Statistical downscaling (SD) of climate change projections is a key piece for impact and adaptation studies, due to its low computational expense compared to dynamical downscaling, which allows to explore uncertainties through the generation of large ensembles. SD has been extensively evaluated and applied in the extratropics, but few examples exist in tropical regions. In this study several state-of-the-art methods belonging to different families have been evaluated for maximum/minimum daily temperature and daily accumulated precipitation (both from the ERA5 reanalysis at 0.25°) in two regions with very different climates: Spain (Mid-latitudes) and Central America (Tropics). Some key assumptions of SD have been tested: the strength of the predictors/predictand links, the skill of different approaches and the extrapolation capability of each method. It has been found that relevant predictors are different in both regions, as well as the behavior of statistical methods. For temperature, most methods perform significantly better in Spain than in Central America, where Transfer Function methods present important extrapolation problems, probably due to the low variability of the training sample (present climate). In both regions, Model Output Statistics (MOS) methods have achieved the best results for temperature. In Central America Transfer Function (TF) methods have achieved better results than MOS methods in the evaluation in the present climate, but they do not preserve trends in the future. For precipitation, MOS methods and the machine learning method eXtreme Gradient Boost have achieved the best results in both regions. Additionally, it has been found that although the use of humidity indexes as predictors improve results for the downscaling of precipitation, future trends given by statistical methods are very sensitive to the use of one or another index. Three indexes have been compared: relative humidity, specific humidity and dew point depression. The use of the specific humidity has been found to seriously deviate trends given by the downscaled projections from those given by raw Global Climate Models in both regions.

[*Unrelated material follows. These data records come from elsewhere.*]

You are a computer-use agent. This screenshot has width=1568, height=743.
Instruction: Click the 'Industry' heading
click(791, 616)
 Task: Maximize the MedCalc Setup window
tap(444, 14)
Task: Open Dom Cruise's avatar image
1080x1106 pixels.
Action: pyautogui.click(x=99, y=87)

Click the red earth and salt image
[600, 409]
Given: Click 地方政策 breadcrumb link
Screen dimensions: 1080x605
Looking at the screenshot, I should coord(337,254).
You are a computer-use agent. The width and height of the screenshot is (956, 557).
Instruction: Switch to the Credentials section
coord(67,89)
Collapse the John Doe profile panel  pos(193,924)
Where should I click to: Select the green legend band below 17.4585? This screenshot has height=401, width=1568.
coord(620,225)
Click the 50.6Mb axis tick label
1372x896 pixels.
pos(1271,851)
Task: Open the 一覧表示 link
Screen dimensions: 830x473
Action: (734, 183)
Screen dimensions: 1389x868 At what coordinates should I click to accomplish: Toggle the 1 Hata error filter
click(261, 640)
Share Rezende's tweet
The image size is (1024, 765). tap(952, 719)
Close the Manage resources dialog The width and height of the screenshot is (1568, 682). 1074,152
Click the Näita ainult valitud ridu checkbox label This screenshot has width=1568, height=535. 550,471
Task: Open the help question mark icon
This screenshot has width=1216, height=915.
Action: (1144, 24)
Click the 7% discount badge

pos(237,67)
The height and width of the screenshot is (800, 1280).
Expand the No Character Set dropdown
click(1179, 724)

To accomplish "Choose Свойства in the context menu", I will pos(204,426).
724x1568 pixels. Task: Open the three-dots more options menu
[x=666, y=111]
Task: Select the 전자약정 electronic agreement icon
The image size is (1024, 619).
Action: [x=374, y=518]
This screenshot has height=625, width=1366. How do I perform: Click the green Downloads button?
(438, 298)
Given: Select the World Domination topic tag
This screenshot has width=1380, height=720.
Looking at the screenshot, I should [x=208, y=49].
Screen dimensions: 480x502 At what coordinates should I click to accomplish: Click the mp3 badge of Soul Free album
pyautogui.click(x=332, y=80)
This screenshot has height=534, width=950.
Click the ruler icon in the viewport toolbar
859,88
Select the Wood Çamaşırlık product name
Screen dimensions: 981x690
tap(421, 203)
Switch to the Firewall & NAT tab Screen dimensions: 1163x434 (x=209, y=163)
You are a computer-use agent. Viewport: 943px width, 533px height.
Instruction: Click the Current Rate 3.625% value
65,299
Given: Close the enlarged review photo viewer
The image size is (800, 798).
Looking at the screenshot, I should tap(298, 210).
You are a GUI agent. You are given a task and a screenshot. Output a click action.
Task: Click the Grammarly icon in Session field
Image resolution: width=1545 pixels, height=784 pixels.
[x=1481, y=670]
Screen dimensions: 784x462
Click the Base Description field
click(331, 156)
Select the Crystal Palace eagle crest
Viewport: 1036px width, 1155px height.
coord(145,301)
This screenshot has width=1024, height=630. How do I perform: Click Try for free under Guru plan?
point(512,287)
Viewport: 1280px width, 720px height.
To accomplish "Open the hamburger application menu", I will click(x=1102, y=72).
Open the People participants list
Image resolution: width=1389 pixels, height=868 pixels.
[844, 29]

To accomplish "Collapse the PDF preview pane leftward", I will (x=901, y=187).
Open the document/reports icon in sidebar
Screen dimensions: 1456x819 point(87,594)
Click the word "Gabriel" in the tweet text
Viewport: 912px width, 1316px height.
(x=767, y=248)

热带和中纬度地区的统计降尺度:对两个代表性地区的比较评估。
气候变化预测的统计降尺度(SD)是影响和适应研究的关键部分,因为与动态降尺度相比,其计算费用较低,动态降尺度可以通过生成大型集合来探索不确定性。SD在温带地区得到了广泛的评估和应用,但在热带地区很少有例子。在这项研究中,对西班牙(中纬度)和中美洲(热带)这两个气候截然不同的地区的最高/最低日温度和日累积降水量(均来自0.25°的ERA5再分析),评估了属于不同家族的几种最先进的方法。SD的一些关键假设已经过测试:预测因子/预测和链接的强度、不同方法的技能以及每种方法的外推能力。研究发现,这两个地区的相关预测因素以及统计方法的行为都不同。就温度而言,大多数方法在西班牙的表现明显好于中美洲,在中美洲,传递函数方法存在重要的外推问题,这可能是由于训练样本的低可变性(当前气候)。在这两个区域,模型输出统计(MOS)方法都获得了最佳的温度结果。在中美洲,传递函数(TF)方法在当前气候下的评估中取得了比MOS方法更好的结果,但它们不能保持未来的趋势。对于降水,MOS方法和机器学习方法eXtreme Gradient Boost在这两个地区都取得了最好的结果。此外,已经发现,尽管使用湿度指数作为预测因子可以改善降水量缩减的结果,但统计方法给出的未来趋势对使用一个或另一个指数非常敏感。比较了三个指标:相对湿度、比湿度和露点下降。已经发现,在这两个地区,比湿度的使用严重偏离了缩小预测给出的趋势与原始全球气候模型给出的趋势。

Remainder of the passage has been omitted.